[Data extract — start]
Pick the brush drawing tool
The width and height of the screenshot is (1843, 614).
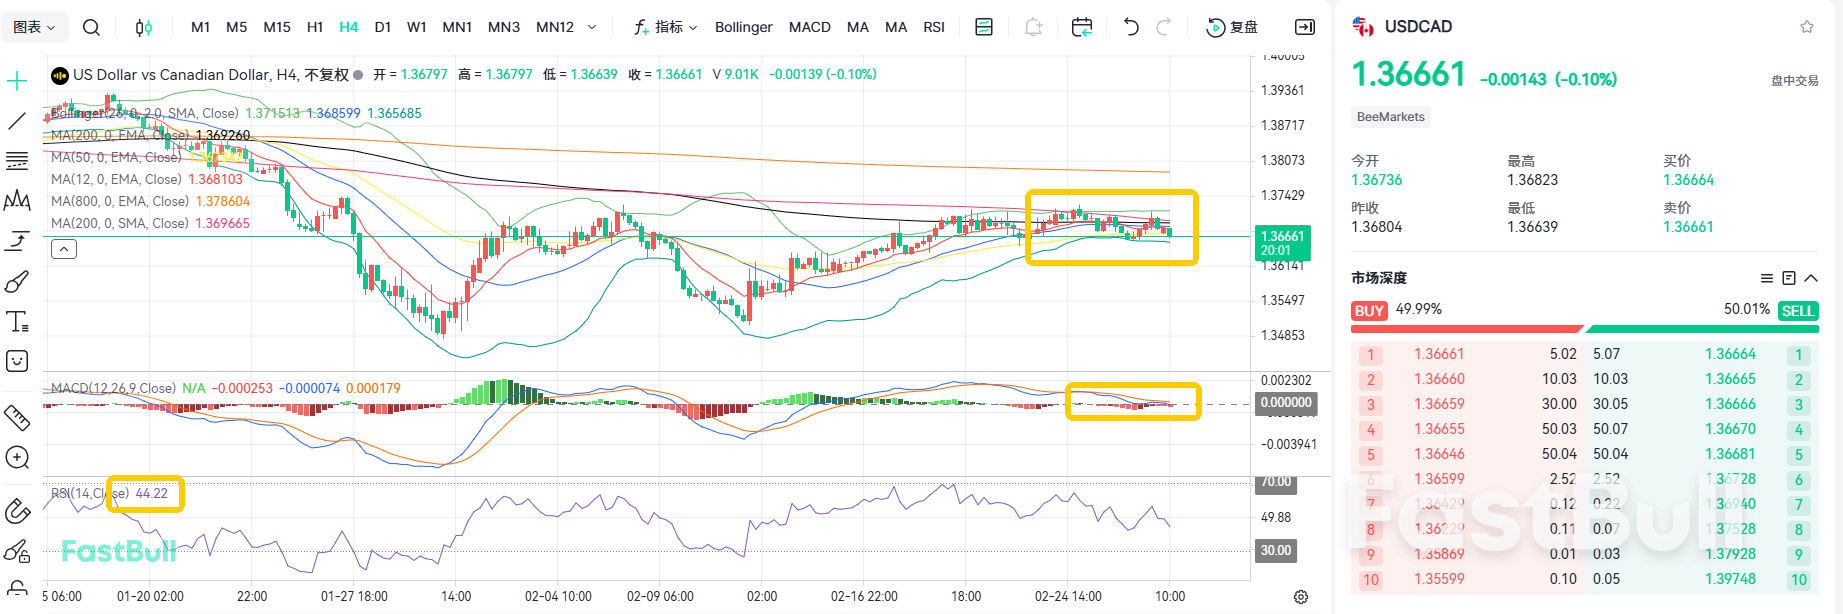[17, 282]
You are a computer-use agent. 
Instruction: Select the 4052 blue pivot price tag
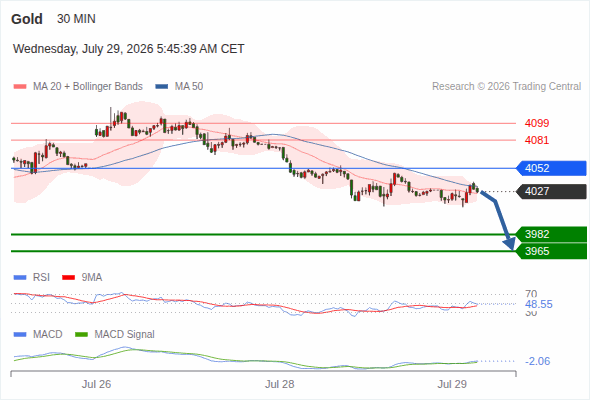551,168
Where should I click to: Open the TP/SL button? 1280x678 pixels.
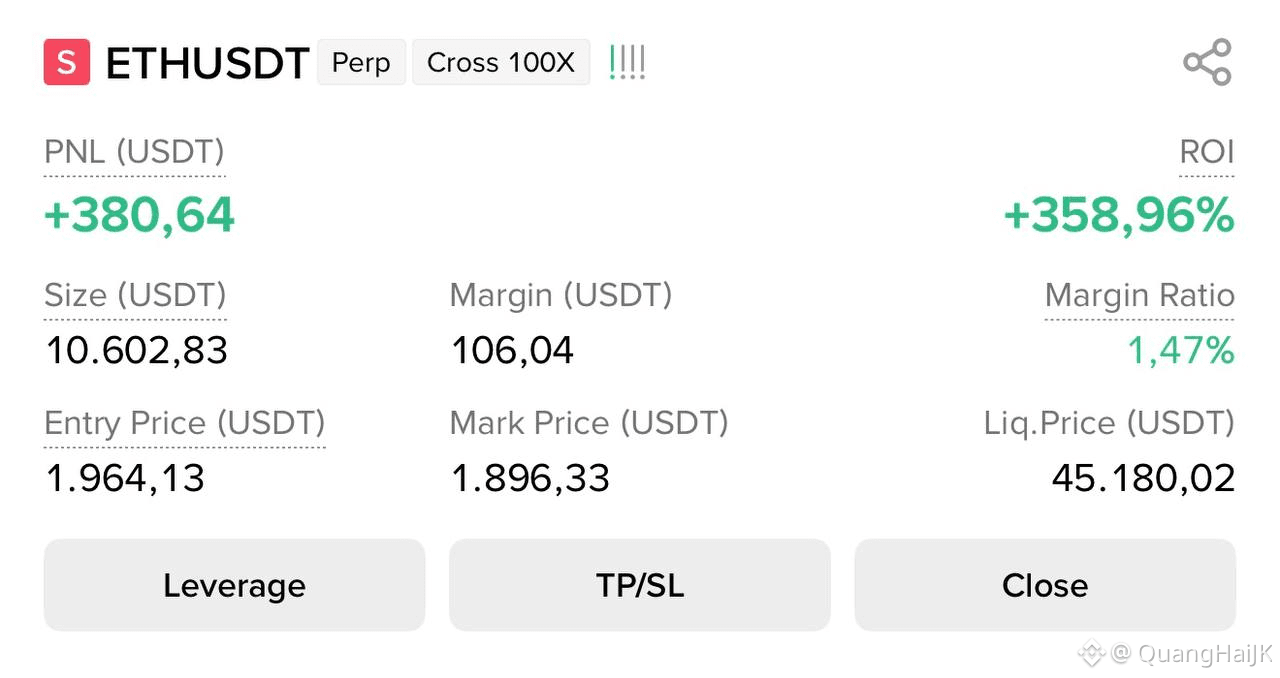[640, 585]
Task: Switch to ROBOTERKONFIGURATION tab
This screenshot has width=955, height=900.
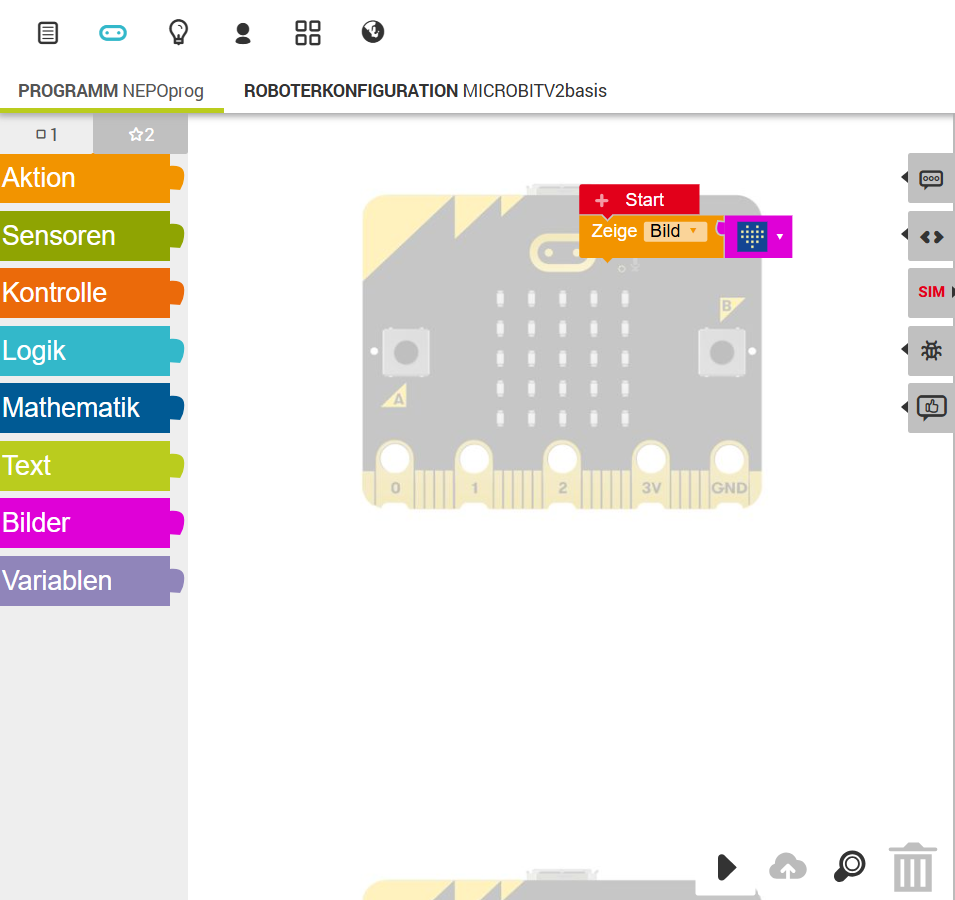Action: [425, 91]
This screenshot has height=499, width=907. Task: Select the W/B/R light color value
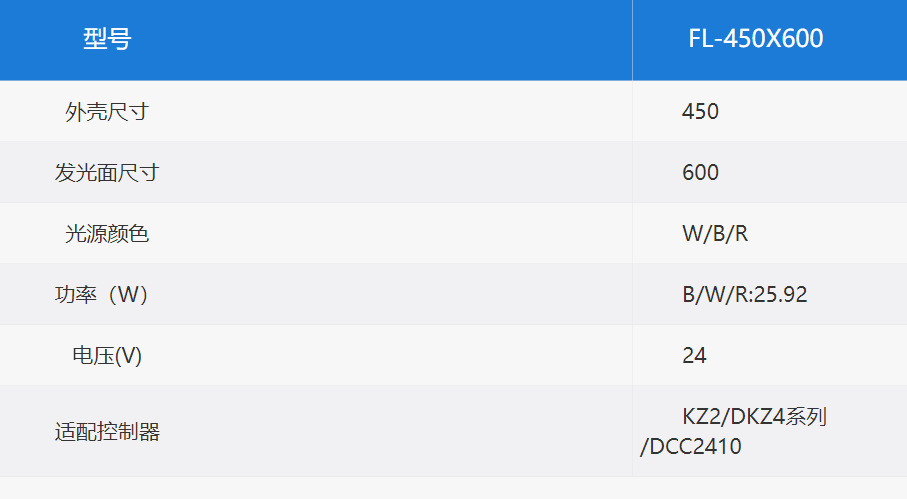[715, 234]
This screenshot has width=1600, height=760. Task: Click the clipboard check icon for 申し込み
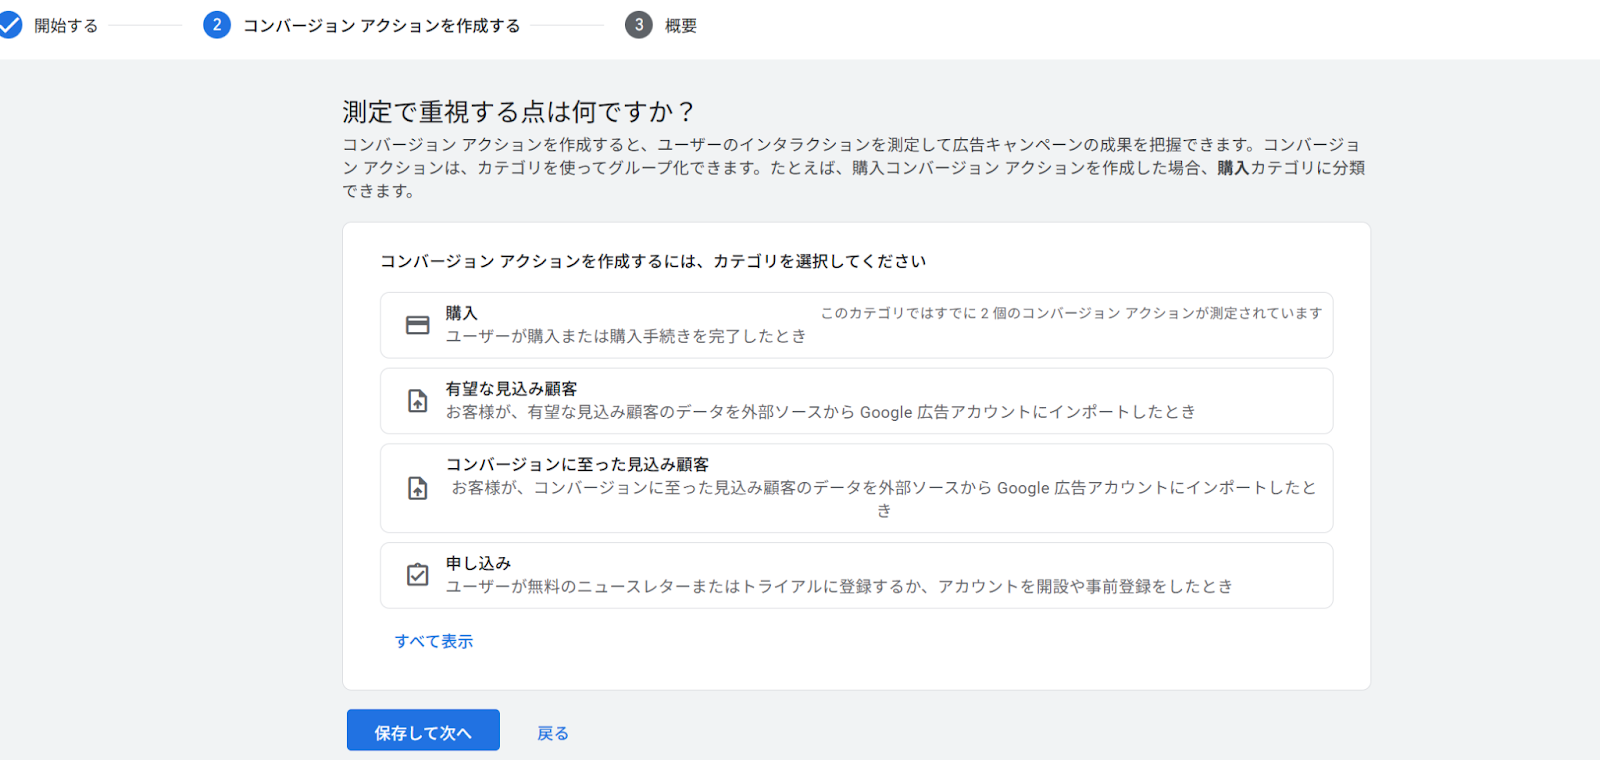417,575
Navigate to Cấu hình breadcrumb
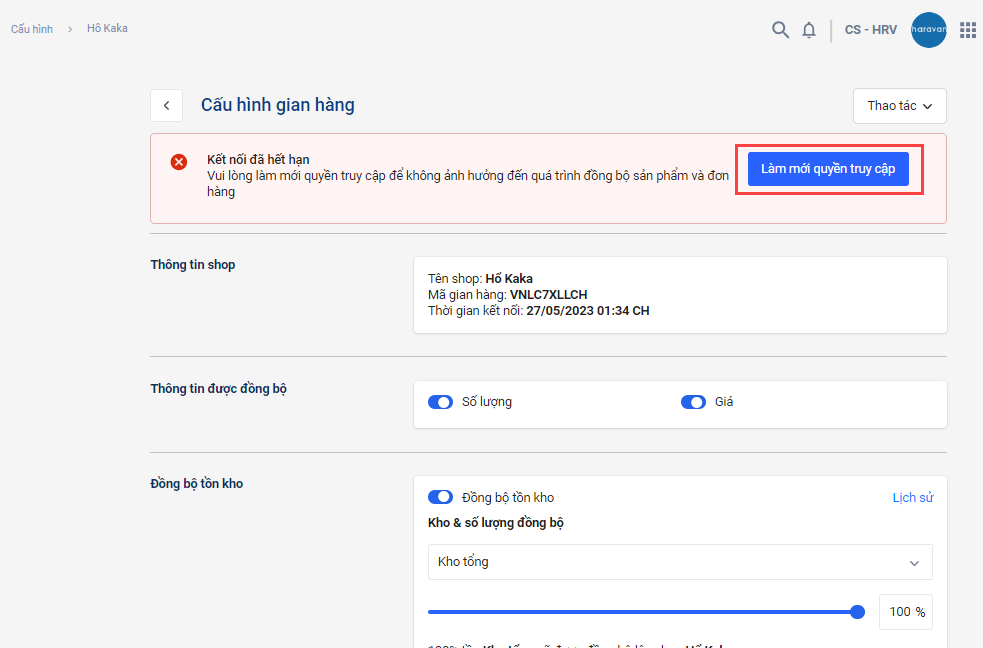983x648 pixels. [32, 28]
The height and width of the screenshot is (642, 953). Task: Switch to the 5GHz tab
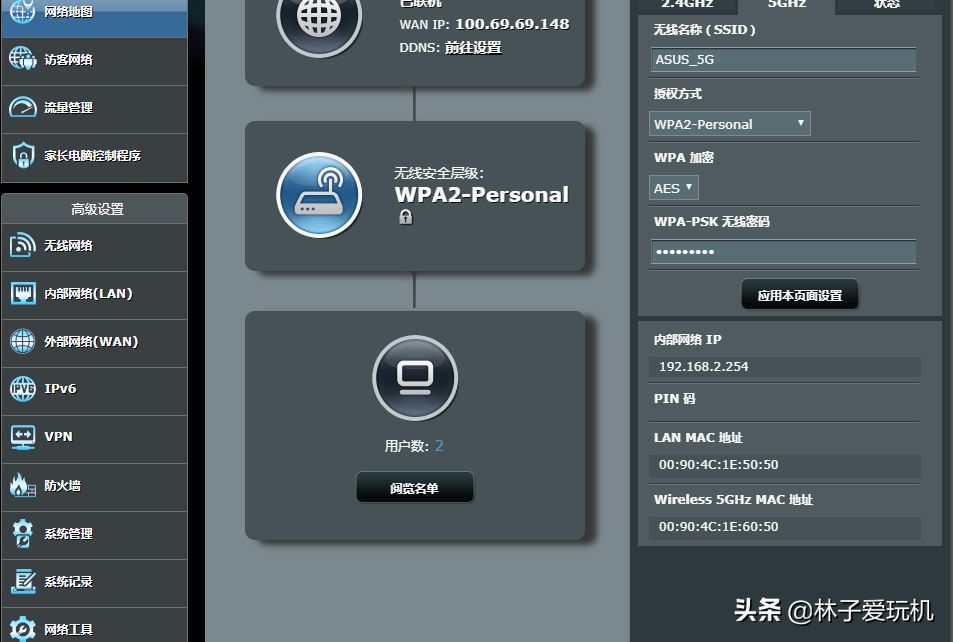[x=787, y=5]
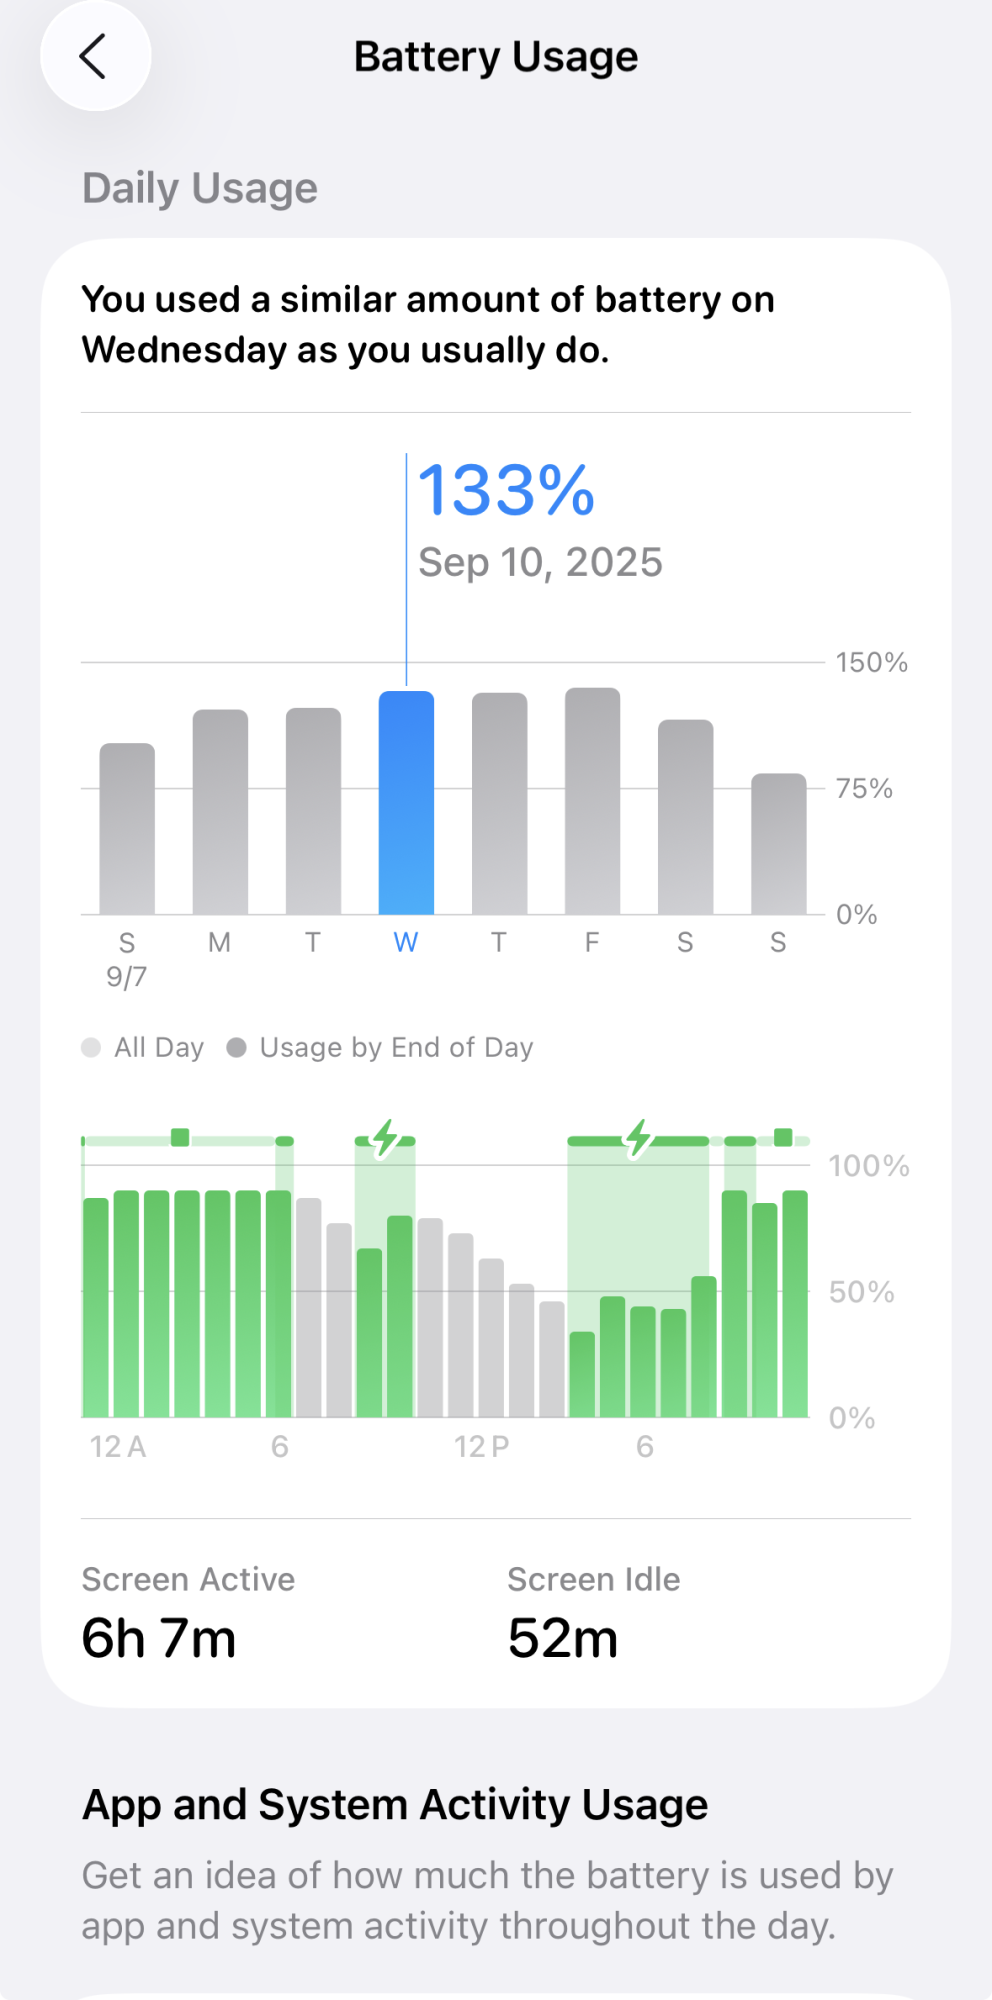Select the Usage by End of Day legend
The width and height of the screenshot is (992, 2000).
click(380, 1047)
[Data extract — finish]
Task objective: Please write out the lines above exactly, from the one that contains "Navigate to Cấu hình breadcrumb" through the final line, and include none of the pictures.

Answer space:
Navigate to Cấu hình breadcrumb
983x648 pixels. [32, 28]
The height and width of the screenshot is (642, 953). Task: Switch to the 5GHz tab
[x=787, y=5]
Select the Usage by End of Day legend
The width and height of the screenshot is (992, 2000).
click(380, 1047)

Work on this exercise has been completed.